TASKS:
1) From the blog post about life in a new country, copy everything from "WE have a very" down to "will never end.".
2) In the blog post about life in a new country, find every paragraph that begins with the word "The" and give the first three words of each.
3) Answer these questions about the blog post about life in a new country:
(a) What does the writer say they love about the environment there?
(b) Whose "torture turns" does the writer say they miss?
(c) What does the writer dream of becoming in order to make frames for their photo works?

DOCUMENT PASSAGE:
I must accept I am very indisciplined when it comes to blogging. Never mind coz I haven’t signed up any contracts 😀   Last few weeks in my life have been so normal and peaceful that I sometimes ask my siblings to pinch me to feel it is all so real. From the day I have landed in this country I have been coming across so many new things that the list goes endless.

I just love the almost zero pollution environment here.

The traffic discipline!!!! amazingly depressing…sometimes i feel like walking out of the car running away. I know i know the safety first thing …so good about it but ya i miss the hyderabadi autowallah’s torture turns . You can be sure to end up on a hospital bed even if you are following traffic rules 🙂 . Here your saved from that .

The houses how perfectly planned and lined up they are!! I feel the best part about them being like that is how much ever junk you dump around , the houses still look great!So ideal for someone like me.

The way some stranger on the side walk looks into your face and wishes you a hi how are you doing today with a sunshine smile..

The way people binge on tempting calorie filled foods and the way they just rush to the gym to burn it all out. Balancing acts huh!!! 🙂  Just the way they sit back and enjoy life unlike so many of us who are always on a run to achieve things than accomplish them.

The way you can take up any hobby that appeals to you just by walking into a store. The way they stack up their stores meticulously. Ah!! how I dream of a day when I can wake up and become a carpenter when I want to make frames for my photo works. (the outcome doesnt matter you get to try your hand at it atleast buddy)

I hate to compare it all with anything back home just for some reasons like how much we lag behind when compared with them.

WE have a very small piece of land with too many humans eating out of it.

So with no comparisons I can say I just am in love with this nation for many more reasons. The list will never end.

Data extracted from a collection
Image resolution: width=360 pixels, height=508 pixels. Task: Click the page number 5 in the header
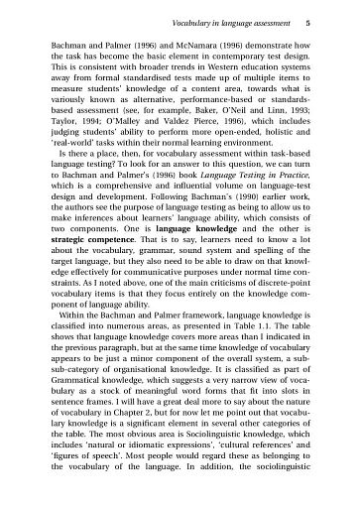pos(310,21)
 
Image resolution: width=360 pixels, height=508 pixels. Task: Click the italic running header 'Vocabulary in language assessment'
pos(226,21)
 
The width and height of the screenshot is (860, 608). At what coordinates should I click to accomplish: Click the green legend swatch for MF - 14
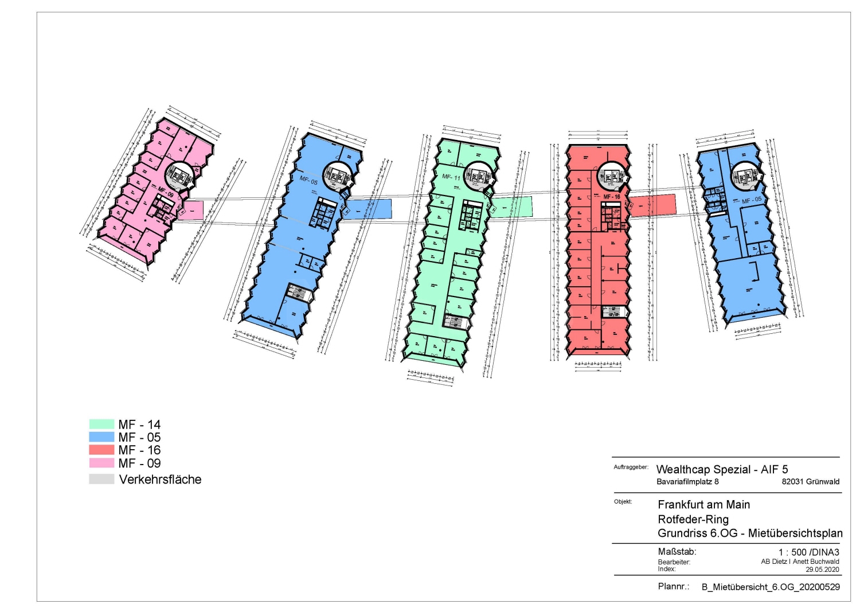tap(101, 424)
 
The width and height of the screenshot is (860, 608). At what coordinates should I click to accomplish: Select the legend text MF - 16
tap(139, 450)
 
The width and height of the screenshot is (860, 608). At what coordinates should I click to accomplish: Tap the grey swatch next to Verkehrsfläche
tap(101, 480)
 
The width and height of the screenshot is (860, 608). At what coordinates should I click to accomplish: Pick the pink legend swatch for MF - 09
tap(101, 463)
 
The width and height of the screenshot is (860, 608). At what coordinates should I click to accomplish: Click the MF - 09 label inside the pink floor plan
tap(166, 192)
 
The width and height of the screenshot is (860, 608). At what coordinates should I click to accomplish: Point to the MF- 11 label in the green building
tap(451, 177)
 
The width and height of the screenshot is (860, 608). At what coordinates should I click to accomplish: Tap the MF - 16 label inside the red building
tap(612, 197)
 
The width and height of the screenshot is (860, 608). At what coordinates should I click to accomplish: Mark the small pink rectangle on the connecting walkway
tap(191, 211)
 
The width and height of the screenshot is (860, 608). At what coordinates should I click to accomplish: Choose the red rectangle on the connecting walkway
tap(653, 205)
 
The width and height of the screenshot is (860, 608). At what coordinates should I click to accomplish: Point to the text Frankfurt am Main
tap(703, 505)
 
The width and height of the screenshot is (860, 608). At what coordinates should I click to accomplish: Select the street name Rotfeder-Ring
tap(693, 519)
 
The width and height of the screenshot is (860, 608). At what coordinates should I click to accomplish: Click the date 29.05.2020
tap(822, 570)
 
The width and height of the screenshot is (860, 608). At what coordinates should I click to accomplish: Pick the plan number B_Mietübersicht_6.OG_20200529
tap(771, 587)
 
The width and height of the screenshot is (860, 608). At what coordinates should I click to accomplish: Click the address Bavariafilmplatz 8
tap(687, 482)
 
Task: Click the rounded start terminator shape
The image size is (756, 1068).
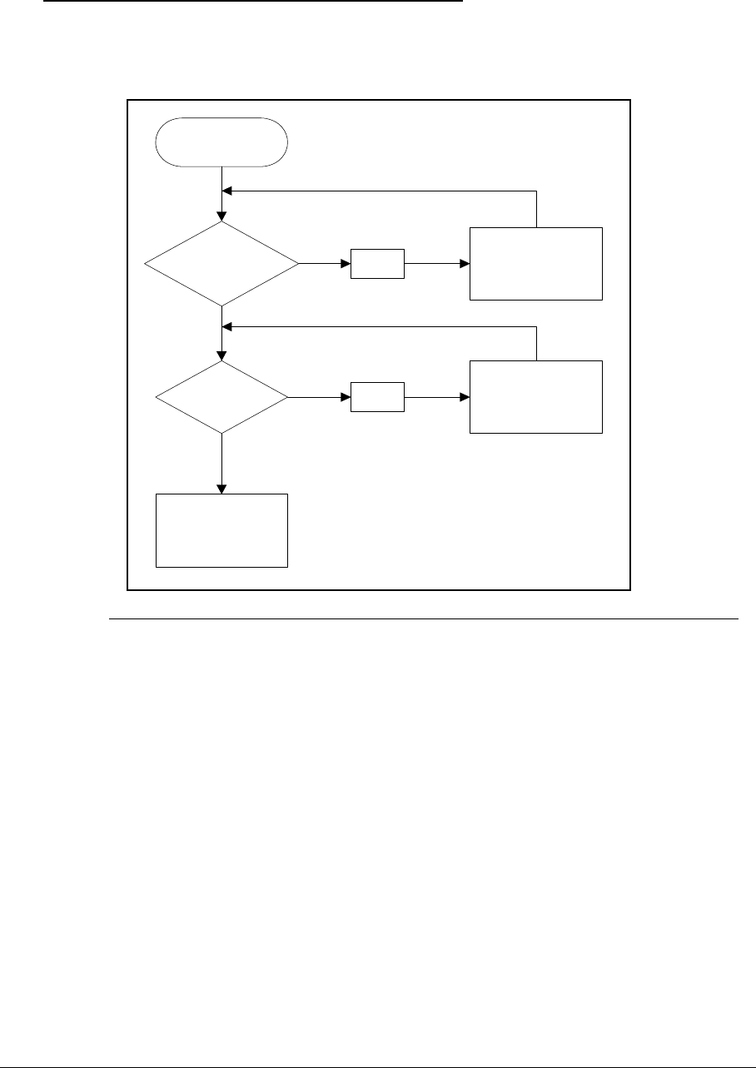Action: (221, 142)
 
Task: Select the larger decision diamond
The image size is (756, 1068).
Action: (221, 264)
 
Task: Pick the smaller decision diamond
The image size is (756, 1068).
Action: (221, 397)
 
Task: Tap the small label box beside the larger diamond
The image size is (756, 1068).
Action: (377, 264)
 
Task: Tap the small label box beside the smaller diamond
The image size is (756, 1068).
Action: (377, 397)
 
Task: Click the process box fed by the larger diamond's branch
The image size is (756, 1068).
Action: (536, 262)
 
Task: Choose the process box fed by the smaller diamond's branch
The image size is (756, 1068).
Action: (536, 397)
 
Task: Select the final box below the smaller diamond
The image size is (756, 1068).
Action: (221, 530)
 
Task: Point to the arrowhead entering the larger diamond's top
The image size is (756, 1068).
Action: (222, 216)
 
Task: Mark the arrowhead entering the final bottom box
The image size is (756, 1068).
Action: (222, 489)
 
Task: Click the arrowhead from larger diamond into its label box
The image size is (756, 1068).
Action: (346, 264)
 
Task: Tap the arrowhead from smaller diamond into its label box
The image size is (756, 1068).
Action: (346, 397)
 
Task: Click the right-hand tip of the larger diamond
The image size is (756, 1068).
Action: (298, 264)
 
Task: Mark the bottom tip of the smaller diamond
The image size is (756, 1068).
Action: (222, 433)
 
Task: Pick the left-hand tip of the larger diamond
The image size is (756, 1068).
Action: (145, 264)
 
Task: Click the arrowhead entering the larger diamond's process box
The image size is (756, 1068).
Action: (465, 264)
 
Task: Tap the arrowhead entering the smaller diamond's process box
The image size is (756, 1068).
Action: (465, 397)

ANSWERS FOR THE TASKS:
1)
WE have a very small piece of land with too many humans eating out of it.

So with no comparisons I can say I just am in love with this nation for many more reasons. The list will never end.

2)
The traffic discipline
The houses how
The way some
The way people
The way you

3)
(a) Its almost zero pollution.
(b) The Hyderabadi autowallah's.
(c) A carpenter.